AboutBecky Whetstone, Ph.D. aka Doctor Becky Expertise I can answer questions regarding marriage and family concerning marital crisis, separating, Managed Separations, deciding to divorce, the divorce process and divorce therapy, and post divorce issues. I am a psychological and mental health specialist, and not an attorney, so unfortunately I wouldn't be able to answer your legal questions -- but I look forward to any questions regarding relationship health or deciding to separate of divorce – including those about children.
Experience I am a Marriage and family Therapist and work with couples and families in marital crisis and/or considering divorce every day. I help them make the wisest possible decision for them, and help them put their marriage on track or help ease them through divorce.
Organizations American Association of Marriage and Family Therapists
Texas Association of Marriage & Family Therapists
San Antonio Association of Marriage & Family Therapists
Publications San Antonio Express-News
North San Antonio Times
Education/Credentials M.A. and Ph.D. in Marriage & Family Therapy
BA in Journalism
Licensed Professional Counselor
Licensed Marriage & Family Therapist
Question I have been married to my husband for 6 months and we have been separated for 3 months. He is very controlling and it has gotten so bad that I have moved back home with my mother. We have tried going to marriage counseling but that did not help. I am tried of being trapped in this marriage. I don't know what to do. Can you please help me?
Answer Dear Kearston,
I am so sorry that you are going through a bad time when this time so soon after your marriage ought to be a happy one.

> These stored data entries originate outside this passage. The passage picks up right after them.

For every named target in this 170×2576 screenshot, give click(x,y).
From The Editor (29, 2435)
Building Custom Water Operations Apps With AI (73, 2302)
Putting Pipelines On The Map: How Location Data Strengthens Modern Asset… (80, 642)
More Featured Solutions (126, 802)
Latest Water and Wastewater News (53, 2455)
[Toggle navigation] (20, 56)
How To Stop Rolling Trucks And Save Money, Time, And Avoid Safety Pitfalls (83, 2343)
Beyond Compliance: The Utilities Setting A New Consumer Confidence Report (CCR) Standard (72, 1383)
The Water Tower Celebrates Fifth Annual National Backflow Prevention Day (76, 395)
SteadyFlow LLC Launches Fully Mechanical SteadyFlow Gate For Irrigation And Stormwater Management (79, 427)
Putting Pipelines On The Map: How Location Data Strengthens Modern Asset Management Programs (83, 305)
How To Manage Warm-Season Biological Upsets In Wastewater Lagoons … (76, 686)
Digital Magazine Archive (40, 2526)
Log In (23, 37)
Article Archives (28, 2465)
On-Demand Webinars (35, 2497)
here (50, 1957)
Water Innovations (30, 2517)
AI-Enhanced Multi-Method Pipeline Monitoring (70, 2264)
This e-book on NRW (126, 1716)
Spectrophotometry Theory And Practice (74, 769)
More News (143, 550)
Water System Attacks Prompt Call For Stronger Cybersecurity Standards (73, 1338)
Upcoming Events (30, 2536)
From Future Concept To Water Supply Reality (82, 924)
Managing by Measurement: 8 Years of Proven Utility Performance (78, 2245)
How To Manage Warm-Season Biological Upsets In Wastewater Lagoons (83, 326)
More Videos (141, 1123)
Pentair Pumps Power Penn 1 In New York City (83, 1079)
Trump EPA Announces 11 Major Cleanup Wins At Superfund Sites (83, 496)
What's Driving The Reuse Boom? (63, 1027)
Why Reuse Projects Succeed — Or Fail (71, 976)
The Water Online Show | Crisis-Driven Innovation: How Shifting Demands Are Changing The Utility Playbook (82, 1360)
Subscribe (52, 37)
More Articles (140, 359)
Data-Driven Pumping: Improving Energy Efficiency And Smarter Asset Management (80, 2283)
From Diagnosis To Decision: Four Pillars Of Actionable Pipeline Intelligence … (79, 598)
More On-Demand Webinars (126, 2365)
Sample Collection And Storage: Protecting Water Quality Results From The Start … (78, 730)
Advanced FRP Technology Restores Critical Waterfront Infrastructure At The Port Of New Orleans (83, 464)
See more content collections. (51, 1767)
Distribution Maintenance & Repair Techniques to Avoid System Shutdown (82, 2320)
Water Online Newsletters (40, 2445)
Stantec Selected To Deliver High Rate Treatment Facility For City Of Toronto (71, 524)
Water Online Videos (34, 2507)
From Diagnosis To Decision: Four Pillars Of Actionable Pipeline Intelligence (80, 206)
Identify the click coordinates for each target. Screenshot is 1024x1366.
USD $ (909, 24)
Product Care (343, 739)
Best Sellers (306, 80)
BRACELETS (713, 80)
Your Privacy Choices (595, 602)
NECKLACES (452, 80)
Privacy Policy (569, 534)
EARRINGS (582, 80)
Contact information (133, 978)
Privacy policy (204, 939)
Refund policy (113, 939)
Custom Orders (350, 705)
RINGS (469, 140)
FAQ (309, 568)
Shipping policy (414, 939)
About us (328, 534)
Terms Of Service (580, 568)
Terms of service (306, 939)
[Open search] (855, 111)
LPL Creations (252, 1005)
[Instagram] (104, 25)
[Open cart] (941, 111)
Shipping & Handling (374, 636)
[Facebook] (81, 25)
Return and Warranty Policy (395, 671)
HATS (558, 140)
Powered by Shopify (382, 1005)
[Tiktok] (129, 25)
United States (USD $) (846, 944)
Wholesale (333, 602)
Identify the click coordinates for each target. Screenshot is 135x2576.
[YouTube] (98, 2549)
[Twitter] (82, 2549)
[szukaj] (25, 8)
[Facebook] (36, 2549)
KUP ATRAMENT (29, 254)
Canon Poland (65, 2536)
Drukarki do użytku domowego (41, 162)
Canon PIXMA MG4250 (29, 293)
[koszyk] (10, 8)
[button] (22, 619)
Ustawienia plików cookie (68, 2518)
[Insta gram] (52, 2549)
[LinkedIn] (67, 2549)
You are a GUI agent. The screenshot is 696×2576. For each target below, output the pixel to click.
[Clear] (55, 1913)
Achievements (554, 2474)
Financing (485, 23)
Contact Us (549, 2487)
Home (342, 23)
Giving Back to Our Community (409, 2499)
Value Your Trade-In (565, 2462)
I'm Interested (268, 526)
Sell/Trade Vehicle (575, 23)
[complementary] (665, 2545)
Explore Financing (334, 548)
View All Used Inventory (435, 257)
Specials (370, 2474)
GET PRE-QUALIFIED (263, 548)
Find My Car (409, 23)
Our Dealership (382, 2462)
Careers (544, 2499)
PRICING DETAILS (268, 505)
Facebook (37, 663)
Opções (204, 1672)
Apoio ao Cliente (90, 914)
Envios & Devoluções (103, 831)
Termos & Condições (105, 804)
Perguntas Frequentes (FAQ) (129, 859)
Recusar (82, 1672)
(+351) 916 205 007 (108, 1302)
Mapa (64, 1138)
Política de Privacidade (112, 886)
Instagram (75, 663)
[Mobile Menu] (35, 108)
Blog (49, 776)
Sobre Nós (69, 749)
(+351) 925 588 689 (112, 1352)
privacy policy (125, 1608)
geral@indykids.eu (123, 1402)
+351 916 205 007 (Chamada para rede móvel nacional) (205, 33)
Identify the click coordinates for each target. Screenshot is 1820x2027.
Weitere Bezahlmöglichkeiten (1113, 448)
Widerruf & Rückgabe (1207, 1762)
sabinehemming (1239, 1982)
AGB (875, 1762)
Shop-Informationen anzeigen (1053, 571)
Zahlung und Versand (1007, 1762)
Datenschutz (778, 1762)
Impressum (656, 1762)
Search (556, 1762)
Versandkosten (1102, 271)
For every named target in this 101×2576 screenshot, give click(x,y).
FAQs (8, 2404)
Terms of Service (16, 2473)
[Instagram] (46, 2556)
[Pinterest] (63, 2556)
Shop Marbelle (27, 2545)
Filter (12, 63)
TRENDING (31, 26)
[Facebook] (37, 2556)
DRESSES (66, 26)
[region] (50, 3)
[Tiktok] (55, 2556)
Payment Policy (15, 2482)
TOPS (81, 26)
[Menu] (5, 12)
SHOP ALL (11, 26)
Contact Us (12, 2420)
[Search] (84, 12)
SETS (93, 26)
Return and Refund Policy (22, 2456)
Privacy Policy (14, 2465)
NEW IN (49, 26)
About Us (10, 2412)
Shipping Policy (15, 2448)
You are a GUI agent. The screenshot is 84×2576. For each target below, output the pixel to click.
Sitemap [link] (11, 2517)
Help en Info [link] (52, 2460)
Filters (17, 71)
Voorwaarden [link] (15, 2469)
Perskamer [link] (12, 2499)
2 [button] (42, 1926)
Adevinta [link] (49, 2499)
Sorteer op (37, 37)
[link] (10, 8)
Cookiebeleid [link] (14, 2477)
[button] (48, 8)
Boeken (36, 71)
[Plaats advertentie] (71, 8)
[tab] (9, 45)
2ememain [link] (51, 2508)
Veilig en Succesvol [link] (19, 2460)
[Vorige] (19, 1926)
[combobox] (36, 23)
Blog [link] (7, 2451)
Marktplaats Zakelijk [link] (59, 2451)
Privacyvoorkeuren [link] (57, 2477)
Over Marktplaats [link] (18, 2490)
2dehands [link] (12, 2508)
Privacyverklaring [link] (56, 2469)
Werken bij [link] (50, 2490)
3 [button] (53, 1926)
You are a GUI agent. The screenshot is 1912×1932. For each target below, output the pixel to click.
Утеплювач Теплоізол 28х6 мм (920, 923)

It does sound like your husband is too immature to have a healthy relationship at this time, and although I am sad to say it, I want you to know that it is OK to get a divorce so soon after a marriage. Some people just don't do well once they are married ... it actually can bring about the "dark side" in many. You say this man is controlling, and that is not good. The chances of him changing without being highly motivated are zero. It is best to cut your losses before it becomes even more difficult to leave -- like if you had children together.
If I were you I would call your local family violence center and request counseling. They will help you understand what is going on so that you can make a clear decision. Counseling at such places if free of charge, and the quality of the therapy is excellent. You need to do this for yourself.